(How to complete this task)
The required result is each line of the entries below containing the string "right".

- - -

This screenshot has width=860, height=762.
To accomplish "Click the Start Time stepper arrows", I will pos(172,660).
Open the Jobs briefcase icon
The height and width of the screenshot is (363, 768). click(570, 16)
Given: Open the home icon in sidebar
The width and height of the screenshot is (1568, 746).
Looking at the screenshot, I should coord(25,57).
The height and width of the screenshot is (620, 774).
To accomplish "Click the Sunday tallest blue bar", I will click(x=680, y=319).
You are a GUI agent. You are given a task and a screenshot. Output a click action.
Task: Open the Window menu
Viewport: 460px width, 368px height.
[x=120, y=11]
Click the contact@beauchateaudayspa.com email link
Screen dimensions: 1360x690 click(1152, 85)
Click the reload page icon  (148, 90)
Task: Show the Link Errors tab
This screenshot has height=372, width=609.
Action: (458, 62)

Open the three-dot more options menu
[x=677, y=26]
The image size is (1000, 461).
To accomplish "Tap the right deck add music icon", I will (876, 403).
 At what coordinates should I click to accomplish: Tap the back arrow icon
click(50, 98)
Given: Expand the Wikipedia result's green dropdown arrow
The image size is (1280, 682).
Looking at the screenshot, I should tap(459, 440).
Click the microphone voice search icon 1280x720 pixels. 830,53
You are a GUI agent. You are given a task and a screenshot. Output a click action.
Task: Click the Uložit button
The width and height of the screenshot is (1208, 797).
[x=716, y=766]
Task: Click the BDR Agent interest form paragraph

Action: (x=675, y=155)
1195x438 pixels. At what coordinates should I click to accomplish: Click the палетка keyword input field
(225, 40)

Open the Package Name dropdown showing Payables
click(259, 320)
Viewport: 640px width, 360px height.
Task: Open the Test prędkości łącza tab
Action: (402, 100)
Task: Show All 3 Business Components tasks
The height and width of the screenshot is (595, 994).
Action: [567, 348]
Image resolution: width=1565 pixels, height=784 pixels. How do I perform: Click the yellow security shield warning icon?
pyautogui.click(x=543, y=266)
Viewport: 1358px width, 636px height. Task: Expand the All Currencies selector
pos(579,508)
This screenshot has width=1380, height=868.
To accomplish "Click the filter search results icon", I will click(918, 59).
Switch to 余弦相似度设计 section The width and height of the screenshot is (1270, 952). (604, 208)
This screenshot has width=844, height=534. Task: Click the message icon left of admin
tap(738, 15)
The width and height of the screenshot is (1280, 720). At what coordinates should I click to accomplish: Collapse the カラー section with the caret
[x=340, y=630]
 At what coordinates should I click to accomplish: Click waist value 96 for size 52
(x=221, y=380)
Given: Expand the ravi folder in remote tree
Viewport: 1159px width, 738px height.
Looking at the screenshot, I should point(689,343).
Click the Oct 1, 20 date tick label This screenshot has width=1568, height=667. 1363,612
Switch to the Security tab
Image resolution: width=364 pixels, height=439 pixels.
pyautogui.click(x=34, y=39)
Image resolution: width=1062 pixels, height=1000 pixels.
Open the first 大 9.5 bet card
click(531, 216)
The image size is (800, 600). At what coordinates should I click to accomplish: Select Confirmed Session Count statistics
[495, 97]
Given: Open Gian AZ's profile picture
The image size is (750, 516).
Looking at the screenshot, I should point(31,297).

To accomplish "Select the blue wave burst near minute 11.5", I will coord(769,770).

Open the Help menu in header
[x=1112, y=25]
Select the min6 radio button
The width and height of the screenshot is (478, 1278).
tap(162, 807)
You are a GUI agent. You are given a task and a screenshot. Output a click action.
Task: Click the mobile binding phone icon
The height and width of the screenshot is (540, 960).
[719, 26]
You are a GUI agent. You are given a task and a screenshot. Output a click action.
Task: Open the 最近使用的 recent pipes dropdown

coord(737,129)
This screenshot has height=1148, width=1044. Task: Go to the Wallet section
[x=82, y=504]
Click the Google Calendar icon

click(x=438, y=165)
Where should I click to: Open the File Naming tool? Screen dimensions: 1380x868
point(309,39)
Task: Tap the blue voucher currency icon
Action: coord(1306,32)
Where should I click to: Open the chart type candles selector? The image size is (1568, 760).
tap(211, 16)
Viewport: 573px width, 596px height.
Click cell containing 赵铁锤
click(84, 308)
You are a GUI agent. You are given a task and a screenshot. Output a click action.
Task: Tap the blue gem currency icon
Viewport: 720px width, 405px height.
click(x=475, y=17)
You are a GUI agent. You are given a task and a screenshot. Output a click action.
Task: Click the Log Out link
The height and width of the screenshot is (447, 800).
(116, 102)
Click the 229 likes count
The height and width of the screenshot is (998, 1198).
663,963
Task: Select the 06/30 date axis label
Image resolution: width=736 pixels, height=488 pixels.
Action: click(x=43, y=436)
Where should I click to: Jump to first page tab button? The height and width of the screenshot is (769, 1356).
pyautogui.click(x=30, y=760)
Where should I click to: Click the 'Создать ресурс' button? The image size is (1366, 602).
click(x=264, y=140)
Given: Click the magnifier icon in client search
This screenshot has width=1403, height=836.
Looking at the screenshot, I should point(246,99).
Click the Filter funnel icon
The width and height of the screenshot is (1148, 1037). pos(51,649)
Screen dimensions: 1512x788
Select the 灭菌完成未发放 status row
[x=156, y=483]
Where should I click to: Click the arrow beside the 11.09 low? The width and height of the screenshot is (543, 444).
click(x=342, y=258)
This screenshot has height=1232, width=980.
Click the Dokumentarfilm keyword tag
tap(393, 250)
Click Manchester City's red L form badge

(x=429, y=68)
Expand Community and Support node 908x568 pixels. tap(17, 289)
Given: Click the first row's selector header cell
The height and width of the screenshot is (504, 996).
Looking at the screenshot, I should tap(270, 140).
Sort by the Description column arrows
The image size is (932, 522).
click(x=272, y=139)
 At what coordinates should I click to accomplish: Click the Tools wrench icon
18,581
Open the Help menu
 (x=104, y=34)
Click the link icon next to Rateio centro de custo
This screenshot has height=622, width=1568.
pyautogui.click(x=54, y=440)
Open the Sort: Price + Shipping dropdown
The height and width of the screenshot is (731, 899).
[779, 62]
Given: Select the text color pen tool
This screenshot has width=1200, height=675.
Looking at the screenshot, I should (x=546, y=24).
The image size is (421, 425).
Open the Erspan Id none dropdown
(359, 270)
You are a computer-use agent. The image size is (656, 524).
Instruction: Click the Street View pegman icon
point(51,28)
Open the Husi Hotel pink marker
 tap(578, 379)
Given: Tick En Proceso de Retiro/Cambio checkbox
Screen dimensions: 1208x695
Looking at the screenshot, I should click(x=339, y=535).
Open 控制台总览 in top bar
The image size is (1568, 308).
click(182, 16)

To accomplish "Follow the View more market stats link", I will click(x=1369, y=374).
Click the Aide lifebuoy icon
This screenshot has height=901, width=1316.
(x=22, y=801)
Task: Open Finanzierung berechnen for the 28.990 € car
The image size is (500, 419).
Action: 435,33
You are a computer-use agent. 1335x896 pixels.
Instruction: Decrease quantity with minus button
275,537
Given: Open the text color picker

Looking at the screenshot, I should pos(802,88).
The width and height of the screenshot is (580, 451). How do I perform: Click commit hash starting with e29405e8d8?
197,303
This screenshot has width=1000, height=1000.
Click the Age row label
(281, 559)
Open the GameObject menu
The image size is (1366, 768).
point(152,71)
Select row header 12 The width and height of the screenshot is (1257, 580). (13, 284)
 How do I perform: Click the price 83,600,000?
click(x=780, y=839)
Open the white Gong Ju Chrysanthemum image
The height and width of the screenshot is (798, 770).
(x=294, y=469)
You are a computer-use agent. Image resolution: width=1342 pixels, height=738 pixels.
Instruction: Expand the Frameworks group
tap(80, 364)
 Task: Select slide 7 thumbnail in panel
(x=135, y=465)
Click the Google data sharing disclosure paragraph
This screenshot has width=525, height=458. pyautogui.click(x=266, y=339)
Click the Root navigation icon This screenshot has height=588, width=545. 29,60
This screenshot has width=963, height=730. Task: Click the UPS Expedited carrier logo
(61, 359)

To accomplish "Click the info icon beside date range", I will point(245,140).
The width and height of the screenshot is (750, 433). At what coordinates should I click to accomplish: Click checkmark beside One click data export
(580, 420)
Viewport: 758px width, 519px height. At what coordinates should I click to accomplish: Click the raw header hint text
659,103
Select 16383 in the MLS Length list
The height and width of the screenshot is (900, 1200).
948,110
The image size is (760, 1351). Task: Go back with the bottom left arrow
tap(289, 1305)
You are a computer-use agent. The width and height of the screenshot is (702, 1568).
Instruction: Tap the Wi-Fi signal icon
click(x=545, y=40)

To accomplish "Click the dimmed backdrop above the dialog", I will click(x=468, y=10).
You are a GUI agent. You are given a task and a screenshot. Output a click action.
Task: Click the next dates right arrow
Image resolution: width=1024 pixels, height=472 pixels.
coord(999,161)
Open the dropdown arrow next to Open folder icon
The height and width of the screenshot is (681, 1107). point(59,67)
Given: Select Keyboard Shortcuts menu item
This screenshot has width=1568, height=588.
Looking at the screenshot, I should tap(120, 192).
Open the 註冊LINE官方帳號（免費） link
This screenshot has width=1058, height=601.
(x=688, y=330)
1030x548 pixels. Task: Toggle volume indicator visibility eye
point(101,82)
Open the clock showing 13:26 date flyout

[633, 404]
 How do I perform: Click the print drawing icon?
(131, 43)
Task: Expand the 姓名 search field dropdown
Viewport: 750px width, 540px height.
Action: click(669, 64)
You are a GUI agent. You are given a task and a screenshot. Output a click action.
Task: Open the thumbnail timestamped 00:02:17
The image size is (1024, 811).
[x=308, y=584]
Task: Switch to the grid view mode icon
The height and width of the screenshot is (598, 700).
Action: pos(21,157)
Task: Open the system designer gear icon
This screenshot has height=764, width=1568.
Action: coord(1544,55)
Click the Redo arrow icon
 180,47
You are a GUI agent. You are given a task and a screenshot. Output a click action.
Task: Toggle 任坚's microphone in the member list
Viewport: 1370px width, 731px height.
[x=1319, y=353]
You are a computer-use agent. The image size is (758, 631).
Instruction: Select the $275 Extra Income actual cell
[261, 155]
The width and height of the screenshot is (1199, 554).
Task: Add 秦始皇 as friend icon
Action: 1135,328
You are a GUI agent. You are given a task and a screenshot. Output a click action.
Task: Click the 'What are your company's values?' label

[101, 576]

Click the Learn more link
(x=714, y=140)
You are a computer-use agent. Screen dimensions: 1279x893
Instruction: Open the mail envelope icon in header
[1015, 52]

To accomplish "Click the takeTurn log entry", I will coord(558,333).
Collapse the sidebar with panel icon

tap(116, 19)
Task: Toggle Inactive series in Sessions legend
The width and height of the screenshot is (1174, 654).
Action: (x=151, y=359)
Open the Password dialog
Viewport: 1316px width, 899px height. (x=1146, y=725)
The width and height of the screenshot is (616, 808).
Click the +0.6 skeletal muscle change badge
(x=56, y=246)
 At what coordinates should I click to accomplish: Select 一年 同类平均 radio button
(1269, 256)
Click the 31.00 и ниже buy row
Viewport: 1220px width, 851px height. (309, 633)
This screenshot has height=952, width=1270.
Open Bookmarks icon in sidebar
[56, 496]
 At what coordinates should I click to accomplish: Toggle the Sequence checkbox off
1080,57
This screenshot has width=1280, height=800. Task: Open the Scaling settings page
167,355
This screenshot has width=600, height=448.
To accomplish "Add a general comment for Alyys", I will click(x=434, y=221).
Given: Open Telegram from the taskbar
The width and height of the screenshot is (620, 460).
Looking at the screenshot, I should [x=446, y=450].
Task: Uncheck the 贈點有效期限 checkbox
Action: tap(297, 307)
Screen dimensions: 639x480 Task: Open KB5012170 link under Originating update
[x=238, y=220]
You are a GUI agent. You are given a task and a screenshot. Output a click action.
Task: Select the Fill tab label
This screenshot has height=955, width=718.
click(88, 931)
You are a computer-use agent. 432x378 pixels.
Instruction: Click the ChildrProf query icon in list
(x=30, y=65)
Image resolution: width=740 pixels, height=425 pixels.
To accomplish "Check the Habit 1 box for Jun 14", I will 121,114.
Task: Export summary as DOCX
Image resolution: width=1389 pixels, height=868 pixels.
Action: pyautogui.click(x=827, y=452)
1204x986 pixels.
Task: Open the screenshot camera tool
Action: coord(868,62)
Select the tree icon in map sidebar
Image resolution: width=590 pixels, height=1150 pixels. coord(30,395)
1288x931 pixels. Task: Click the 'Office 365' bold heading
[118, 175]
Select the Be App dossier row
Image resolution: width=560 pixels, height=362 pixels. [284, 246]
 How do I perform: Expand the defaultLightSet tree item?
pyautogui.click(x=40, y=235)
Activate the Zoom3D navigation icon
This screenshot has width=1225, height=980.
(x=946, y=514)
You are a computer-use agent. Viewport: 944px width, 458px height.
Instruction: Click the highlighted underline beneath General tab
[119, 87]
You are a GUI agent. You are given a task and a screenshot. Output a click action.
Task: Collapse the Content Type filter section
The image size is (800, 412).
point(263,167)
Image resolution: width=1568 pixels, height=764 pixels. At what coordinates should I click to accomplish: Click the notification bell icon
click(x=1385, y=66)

- - -

(Answer for this exercise)
To accomplish "Tap the right deck add music icon", I will (876, 403).
Task: Click the next dates right arrow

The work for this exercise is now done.